The Santiam Spokes Bicycle Club held their annual Strawberry Century ride this weekend in Lebanon, Oregon. I decided this would be a good opportunity to get my kids out on a "real" road ride, so we opted to just ride the 13 mile Family Ride route. Undies Jr. 1 is recovering from a recently broken foot, and Jr. 2 is younger and on a mountain bike, so I reasoned that one of the 50+ mile routes would be out of the question for them. No biggie, we had a wonderful ride! 

We actually ended up riding 15.25 miles due to poor map reading in town. Despite predictions of sun and warmth, the weather was overcast, cool, and sprinkling periodically. Rain started to fall regularly in the last mile of our ride, so we didn't get too drenched. However I fear that the people on the longer routes probably got soaked. It was a short ride so I only have a few pics:

1. Start/Finish was at Lebanon High School.

2. On the road. The Family Ride route took us south-east along the east side of the South Santiam River, and then back to Lebanon on the west bank. 

3. Jr. 1 putted along with us for a while, but later decided that he wanted to go faster so he left us in the dust. He took pleasure in stopping and timing the gap. On the last leg the gap was 8 minutes!

4. Jr. 2 was more interested in playing junior botanist, pedaling slowly along and commenting about the plants, animals, and buildings along the route. We had a good debate about what this barn says. 

5. Jr. 2 and I averaged just 9.6 mph along the route. Despite the slow pace I had a lot of fun chatting with him about the things we saw. 

6. My navigators check the map on a bridge over the South Santiam River. 

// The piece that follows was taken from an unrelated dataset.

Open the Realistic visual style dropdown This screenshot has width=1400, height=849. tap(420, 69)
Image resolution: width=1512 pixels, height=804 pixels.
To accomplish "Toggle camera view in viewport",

7. The Strawberry Century ends with - what else? - Strawberry shortcake!


----------



## paint (Jul 25, 2005)

Undies jr is gonna be a heartbreaker someday.


----------



## MB1 (Jan 27, 2004)

Rides with kids are about the coolest thing a parent can do-the only way to improve upon riding with your kids would be to end the ride with strawberry shortcake!


----------



## Velo Vol (Mar 9, 2005)

Yum. Sometime I need to finish a ride like this.


----------



## YuriB (Mar 24, 2005)

great post. the poses in the 1st pic are classic.


----------



## Meat Foot (Jul 13, 2005)

undies said:


> 4. Jr. 2 was more interested in playing junior botanist, pedaling slowly along and commenting about the plants, animals, and buildings along the route. We had a good debate about what this barn says.


Landscape Architect in the making. :thumbsup: 

+1 on what MB1 said, family rides are just awesome.


----------